Prévue initialement en 2018, l’adoption d’une loi-cadre fondatrice de la réforme des retraites sera probablement reportée à 2019. Le gouvernement opte pour une approche mesurée face à un sujet sensible.
« Les élections professionnelles dans la fonction publique sont prévues en décembre 2018, » souligne une source bien informée. « Dans ce contexte, on éviterait de provoquer des tensions inutiles ! »
Éviter le front syndical
Le risque de contestation sociale est amplifié par des syndicats tels que FO et la CGT, qui pourraient mobiliser leurs troupes sur le thème des retraites, après une mobilisation limitée autour des réformes du code du travail. « C'est une question hautement sensible, » confirme Jean-Louis Deroussen, responsable retraite à la CFTC.
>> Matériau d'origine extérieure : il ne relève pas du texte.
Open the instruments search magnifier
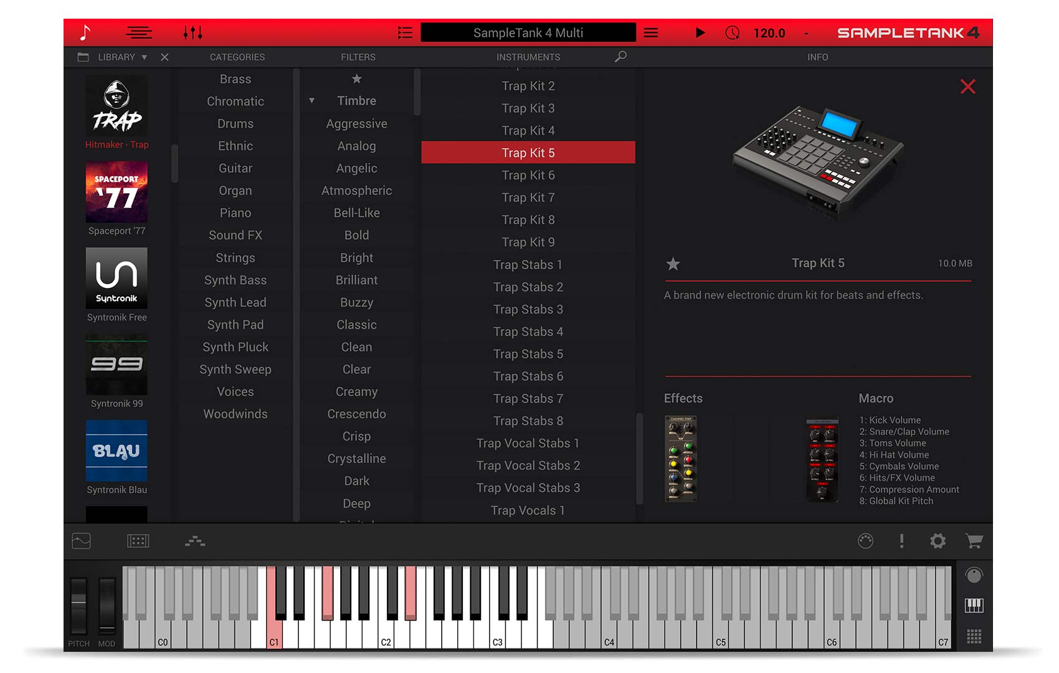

Pour contourner une opposition syndicale coordonnée, le gouvernement devra avancer avec précaution. « Deux stratégies s’offraient à nous : agir rapidement début 2018 ou choisir une approche plus douce tout en évitant de percuter les élections européennes de juin 2019, » précise la même source.
C’est la seconde option qui semble privilégiée, malgré des premiers contacts déjà engagés avec syndicats et organisations patronales. Le haut-commissaire aux retraites, Jean-Paul Delevoye, entame des rencontres pour explorer les contours de cette réforme, qu'il souhaite générale.
Vers un système unifié de retraites
Les principes directeurs de la réforme envisagée par Emmanuel Macron se résument clairement : « Un euro cotisé donne à tous les mêmes droits à pension. » L’objectif est de simplifier le paysage des retraites en supprimant les quelque quarante régimes existants et en harmonisant les âges de départ ainsi que le montant des pensions, qu’importe le statut du cotisant.
Un système basé sur des points
Le gouvernement propose également d’introduire un système de retraite par points, semblable à celui des régimes complémentaires. Pour chaque euro cotisé, l’individu accumule des points qui seront convertis en pension lors du départ à la retraite, leur valeur étant déterminée selon divers critères comme les années de cotisation et l’espérance de vie.
Ce système, plus transparent, facilite également la transition entre différents statuts professionnels, permettant aux travailleurs de transférer leurs points sans problème. Toutefois, la question de la réforme des régimes spéciaux, tels que ceux des agents de la SNCF ou de la RATP, reste délicate, ayant déjà provoqué de fortes tensions par le passé.
« Un régime unique ne signifie pas une retraite identique pour tous au même âge, » affirme Frédéric Sève, de la CFDT, suggérant des marges de manœuvre pour certaines professions sensibles. Ainsi, il pourrait être justifié d’envisager des départs anticipés pour les fonctionnaires de catégories actives, comme les policiers ou les pompiers.
« Il sera surtout crucial de ne pas modifier à la fois le système et les paramètres, » conclut Sève, faisant référence aux âges légaux de départ et durées de cotisation, des éléments dont Emmanuel Macron a promis de ne pas toucher durant sa campagne.